Prompt. Task for the records below: please copy exactly, and only, the lines from the one containing "Viewport: 171px width, 243px height." to the last line, both included, leaving out the pictures.

Extracted entries.
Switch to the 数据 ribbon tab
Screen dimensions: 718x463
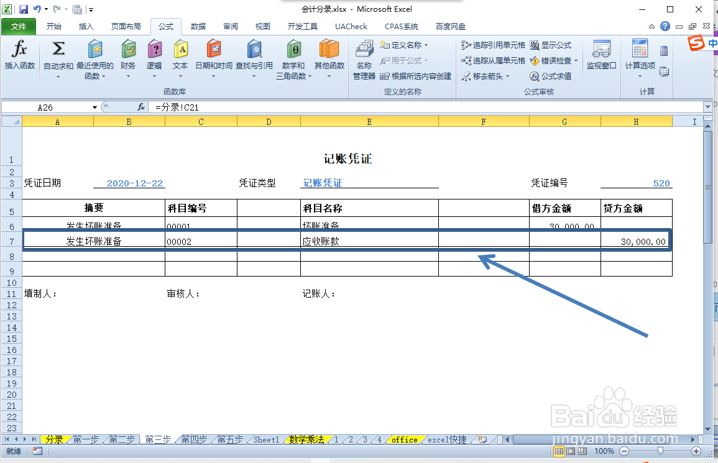pos(198,26)
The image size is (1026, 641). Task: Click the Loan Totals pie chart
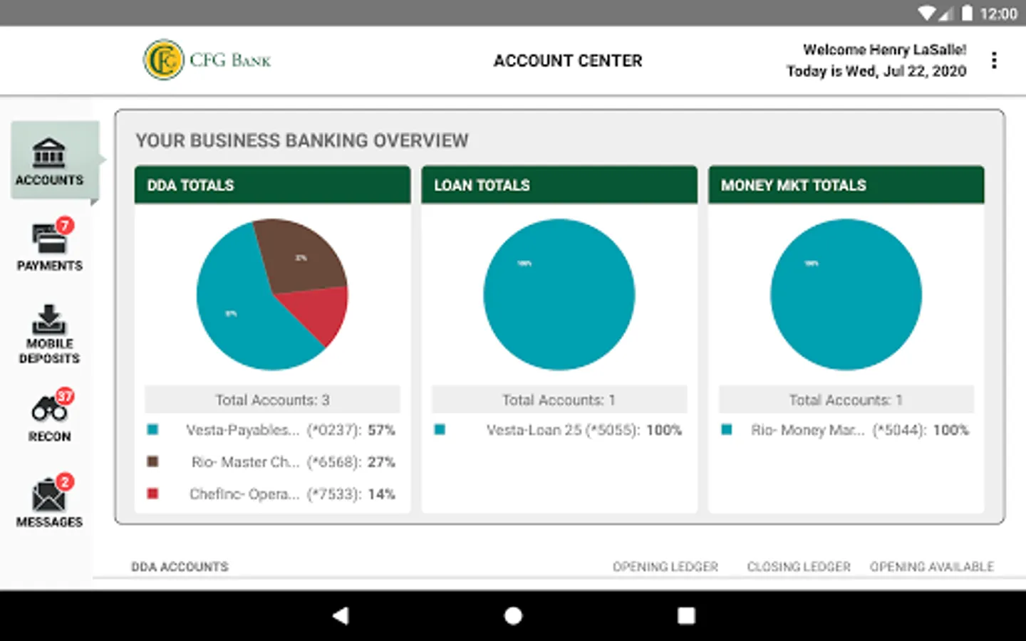(559, 294)
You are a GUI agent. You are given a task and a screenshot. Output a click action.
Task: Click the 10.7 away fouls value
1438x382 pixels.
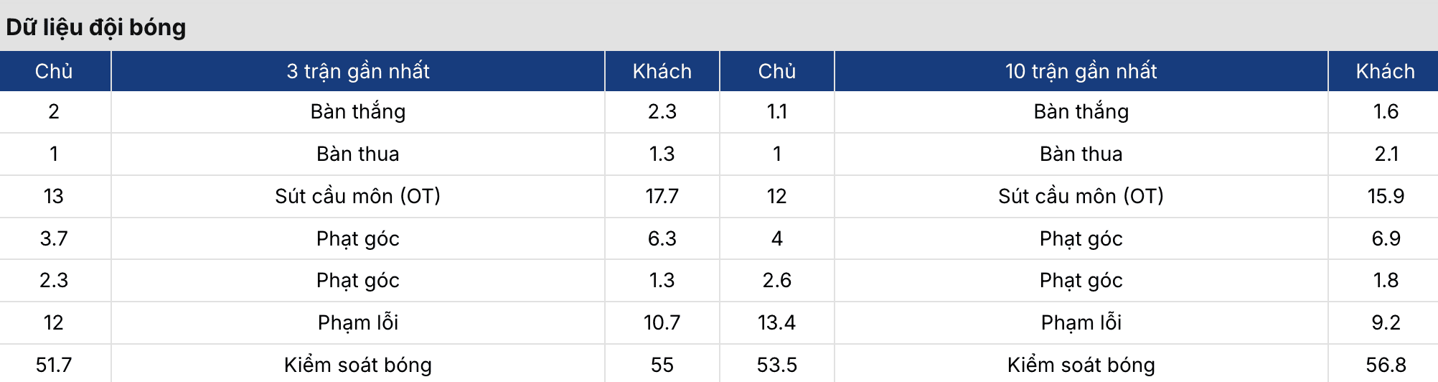click(662, 322)
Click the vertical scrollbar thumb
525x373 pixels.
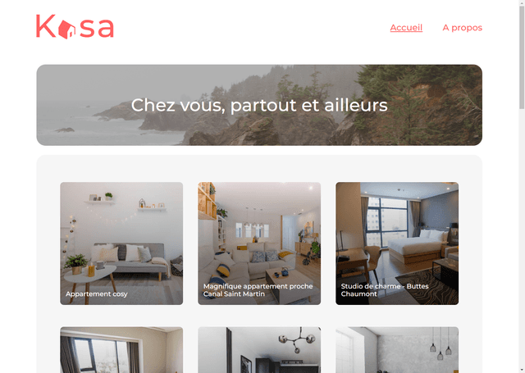point(522,57)
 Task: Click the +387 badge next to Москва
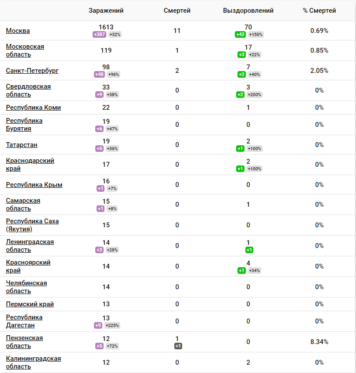click(x=99, y=34)
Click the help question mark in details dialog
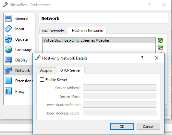 coord(142,58)
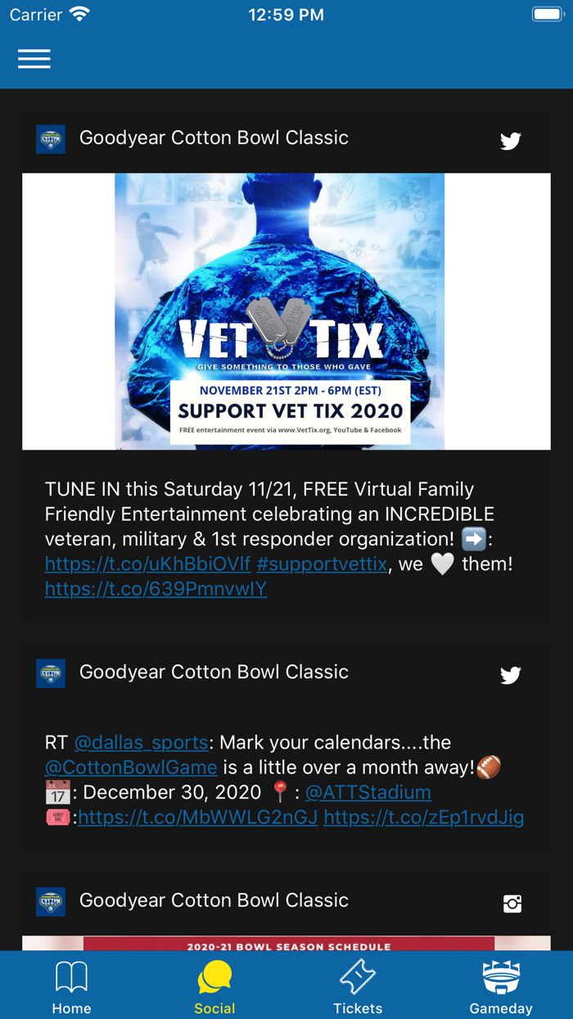Tap Cotton Bowl avatar on Instagram post

(51, 902)
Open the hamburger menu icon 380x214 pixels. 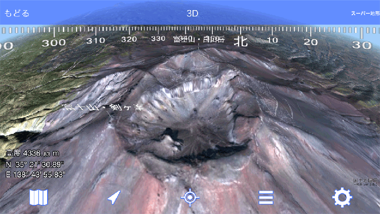point(266,197)
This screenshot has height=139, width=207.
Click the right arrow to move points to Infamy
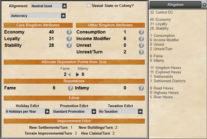click(x=78, y=74)
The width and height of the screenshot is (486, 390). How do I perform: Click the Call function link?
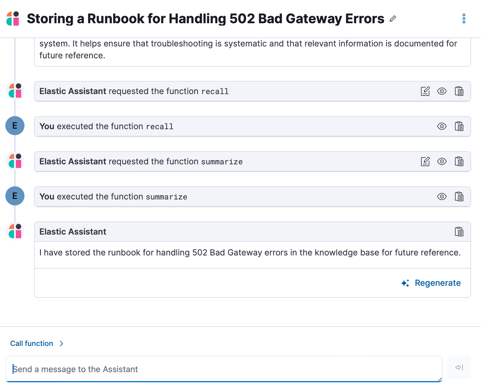tap(32, 344)
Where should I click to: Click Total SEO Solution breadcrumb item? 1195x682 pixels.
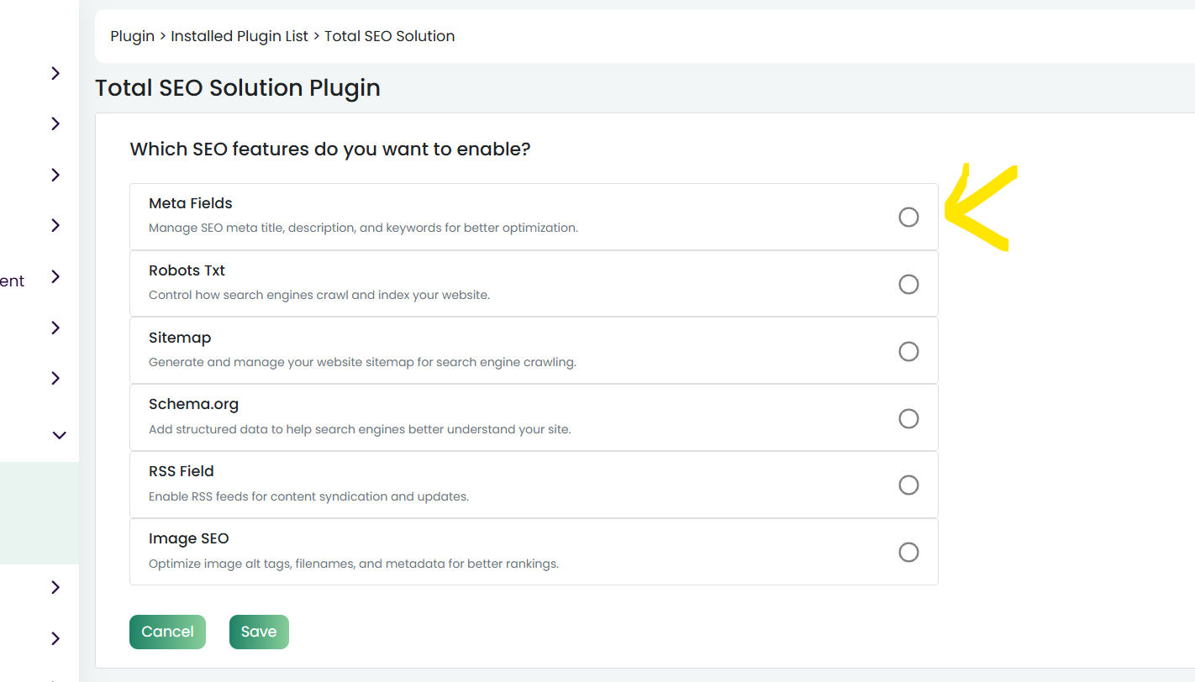(x=390, y=36)
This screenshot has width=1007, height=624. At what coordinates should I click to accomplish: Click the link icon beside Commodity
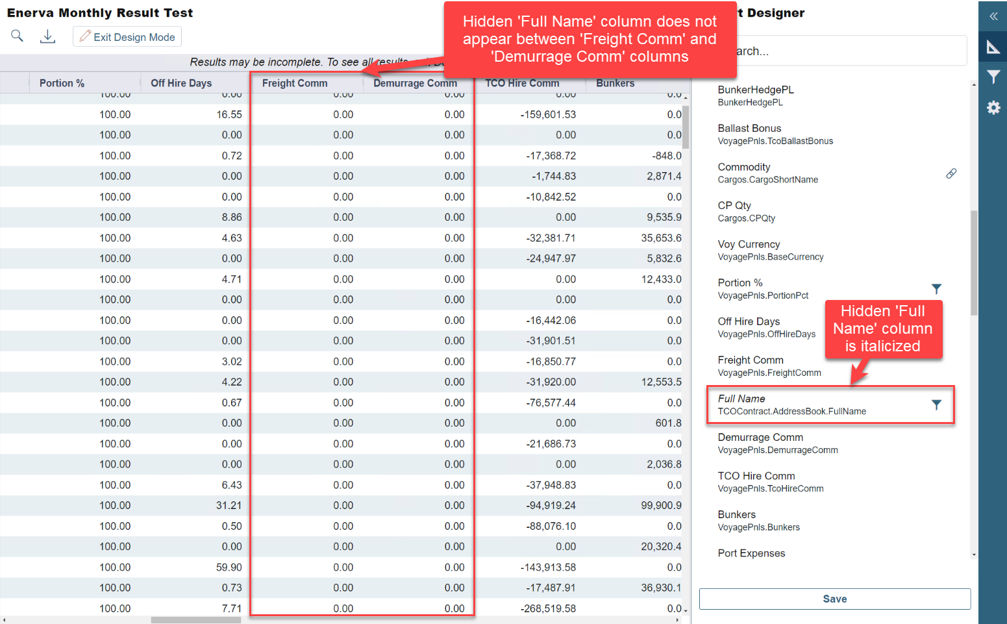951,173
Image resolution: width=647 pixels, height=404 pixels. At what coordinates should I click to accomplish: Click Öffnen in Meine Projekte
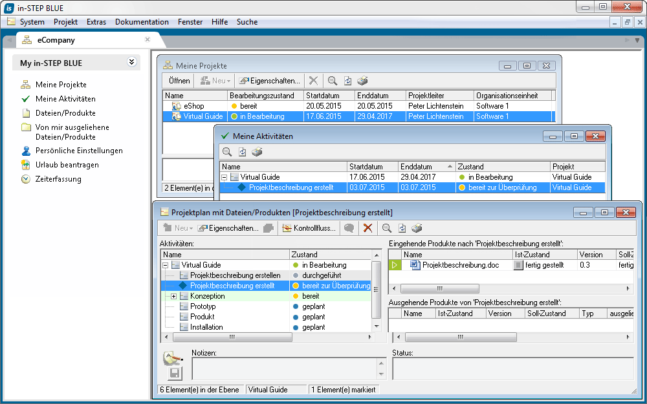[179, 81]
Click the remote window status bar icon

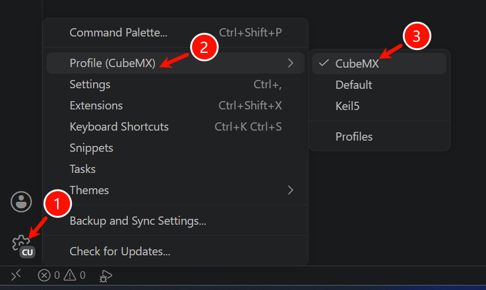[x=16, y=275]
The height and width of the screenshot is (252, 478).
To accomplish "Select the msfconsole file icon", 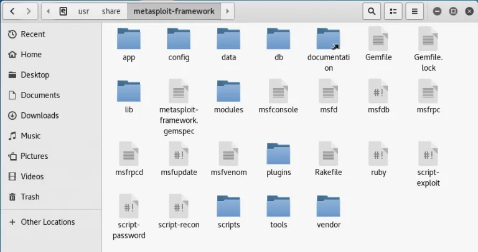I will click(278, 91).
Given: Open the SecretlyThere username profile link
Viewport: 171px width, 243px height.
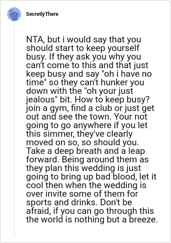Looking at the screenshot, I should [42, 14].
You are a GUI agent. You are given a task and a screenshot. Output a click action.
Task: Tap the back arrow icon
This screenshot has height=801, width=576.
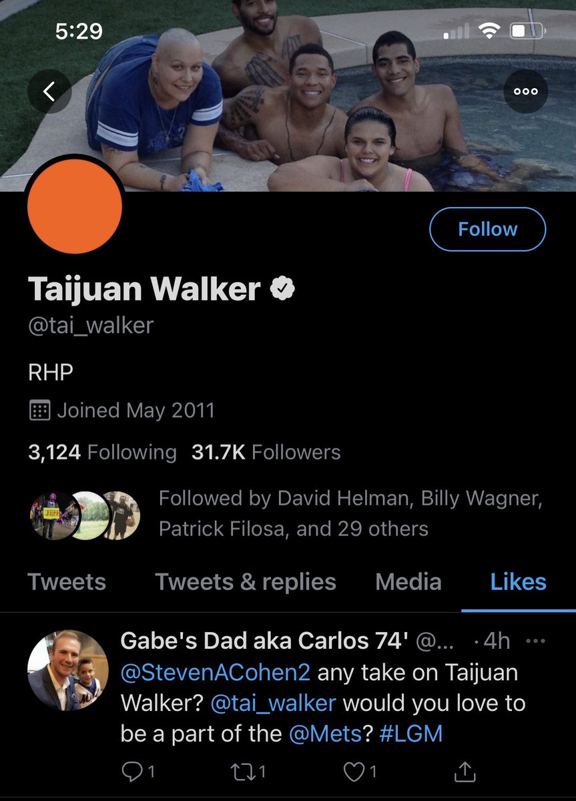49,91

Answer to this task.
Viewport: 171px width, 243px height.
Looking at the screenshot, I should [42, 14].
You are a GUI agent. You are given a task and a screenshot. Output a click action.
Task: Tap the back arrow icon
This screenshot has height=801, width=576.
49,91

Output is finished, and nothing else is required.